- Text for analysis -
===============
PARIS — Scientists in Australia are reporting encouraging early results from a simple eye test they hope will give a noninvasive way to detect signs of Alzheimer's disease.
Although it has been tried on just a small number of people and more research is needed, the experimental test has a solid basis: Alzheimer's is known to cause changes in the eyes, not just the brain. Other scientists in the United States also are working on an eye test for detecting the disease.
A separate study found that falls might be an early warning sign of Alzheimer's. People who seemed to have healthy minds but who were discovered to have hidden plaques clogging their brains were five times more likely to fall during the study than those without these brain deposits, which are a hallmark of Alzheimer's.
Both studies were discussed Sunday at the Alzheimer's Association International Conference in France.
More than 5.4 million Americans and 35 million people worldwide have Alzheimer's, the most common form of dementia. It has no cure and drugs only temporarily ease symptoms, so finding it early mostly helps patients and their families prepare and arrange care.
Brain scans can find evidence of Alzheimer's a decade or more before it causes memory and thinking problems, but they're too expensive and impractical for routine use. A simple eye test and warning signs like falls could be a big help.
The eye study involved photographing blood vessels in the retina, the nerve layer lining the back of the eyes. Most eye doctors have the cameras used for this, but it takes a special computer program to measure blood vessels for the experimental test doctors are using in the Alzheimer's research, said the study's leader, Shaun Frost of Australia's national science agency, CSIRO.
===============
- Record excerpts -
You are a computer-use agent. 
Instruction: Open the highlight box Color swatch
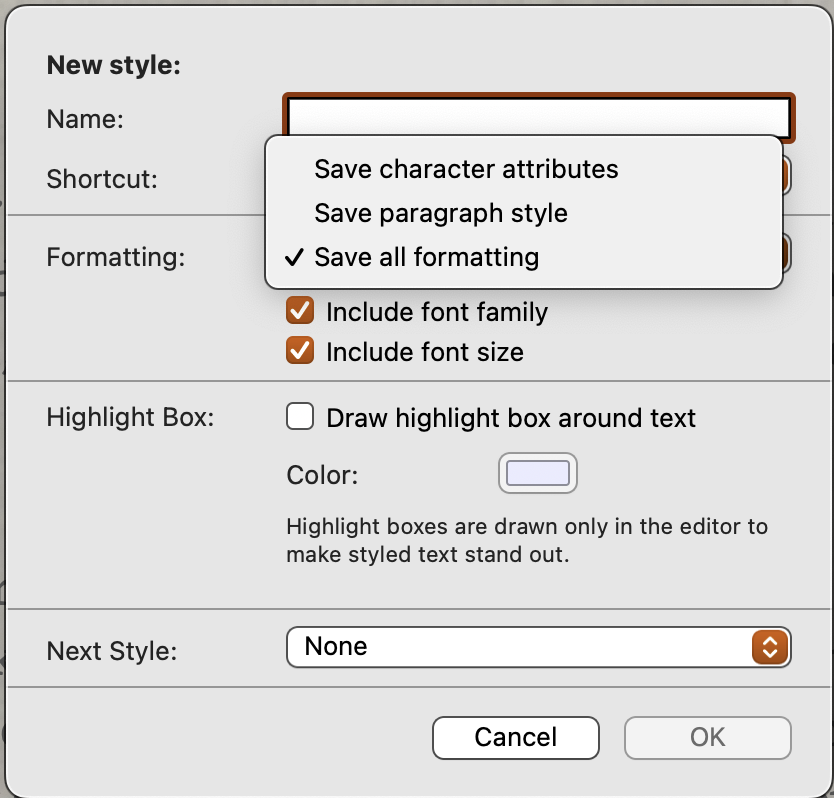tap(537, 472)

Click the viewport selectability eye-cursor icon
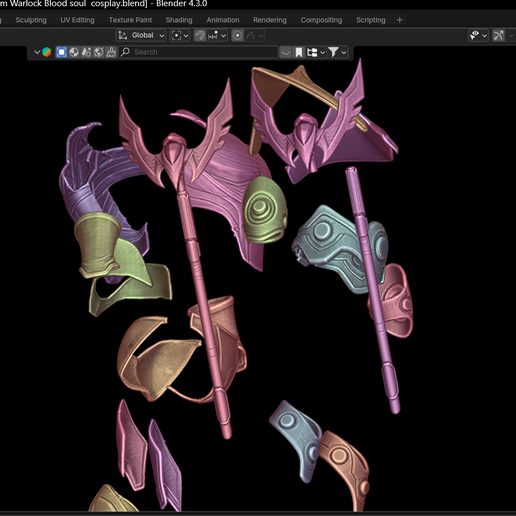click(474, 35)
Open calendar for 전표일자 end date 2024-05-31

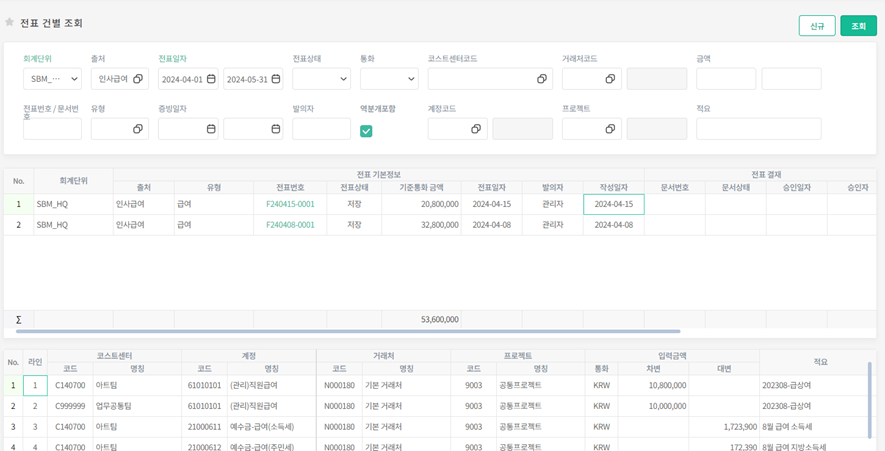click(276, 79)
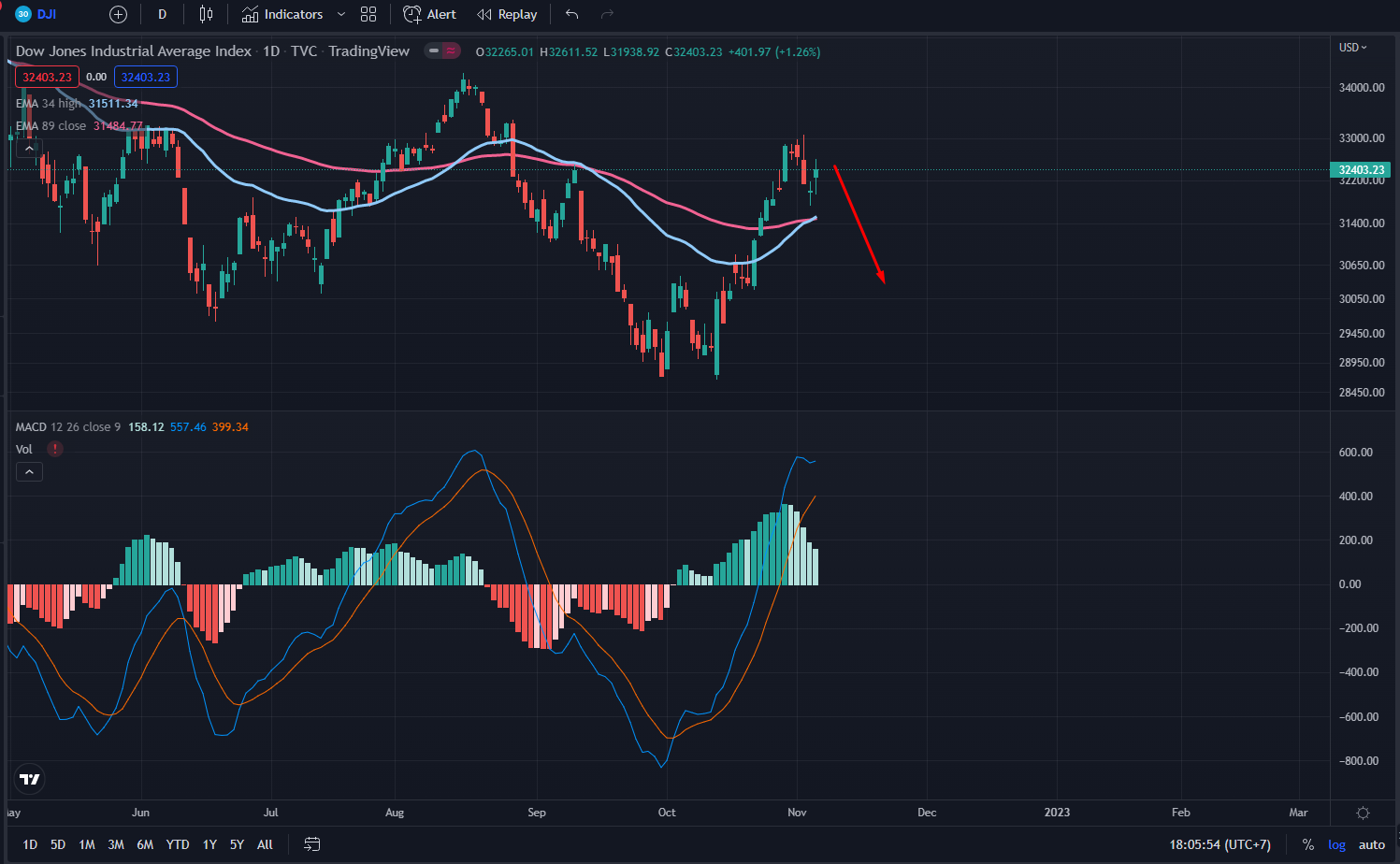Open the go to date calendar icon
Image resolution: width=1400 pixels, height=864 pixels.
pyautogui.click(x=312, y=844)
===============
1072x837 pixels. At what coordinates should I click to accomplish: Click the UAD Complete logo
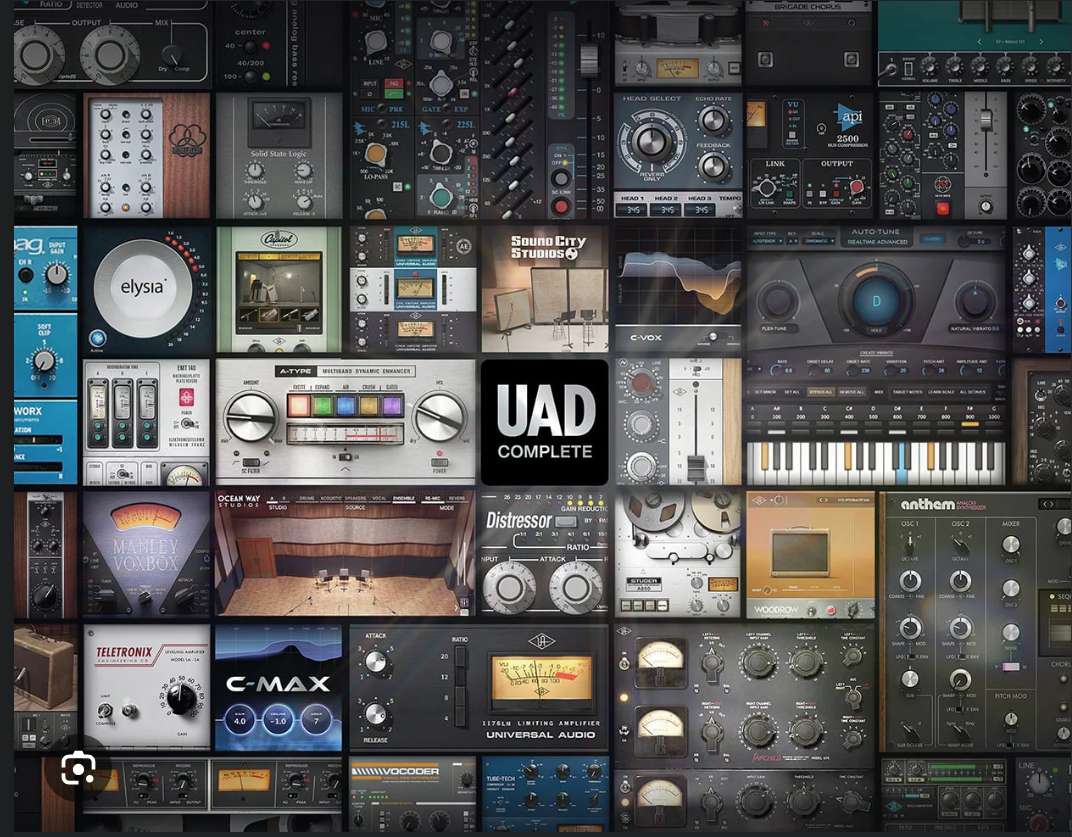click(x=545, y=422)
===============
- Brief 1 -
Revise the article on Alzheimer's detection: reproduce the part that opens with "Although it has" and closes with "hallmark of Alzheimer's.", replacing "plaques" with "clumps".
- Brief 2 -
Carry on the article on Alzheimer's detection from its final sentence.

- Expected output 1 -
Although it has been tried on just a small number of people and more research is needed, the experimental test has a solid basis: Alzheimer's is known to cause changes in the eyes, not just the brain. Other scientists in the United States also are working on an eye test for detecting the disease.
A separate study found that falls might be an early warning sign of Alzheimer's. People who seemed to have healthy minds but who were discovered to have hidden clumps clogging their brains were five times more likely to fall during the study than those without these brain deposits, which are a hallmark of Alzheimer's.

- Expected output 2 -
Researchers compared retinal photos of 110 healthy people, 13 people with Alzheimer's and 13 others with mild cognitive impairment, or "pre-Alzheimer's," who were taking part in a larger study on aging. The widths of certain blood vessels in those with Alzheimer's were different from vessels in the others and the amount of difference matched the amount of plaque seen on brain scans.
More study is planned on larger groups to see how accurate the test might be, Frost said.
Earlier work by Dr. Lee Goldstein of Boston University showed that amyloid, the protein that makes up Alzheimer's brain plaque, can be measured in the lens of the eyes of some people with the disease, particularly Down syndrome patients who often are prone to Alzheimer's.
A company he holds stock in, Neuroptix, is testing a laser eye scanner to measure amyloid in the eyes. Goldstein praised the work by the Australian scientists.
"It's a small study" but "suggestive and encouraging," he said. "My hat's off to them for looking outside the brain for other areas where we might see other evidence of this disease."
Eye doctors often are the first to see patients with signs of Alzheimer's, which can start with vision changes, not just the memory problems the disease is most known for, said Dr. Ronald Petersen, a Mayo Clinic dementia expert with no role in the new studies.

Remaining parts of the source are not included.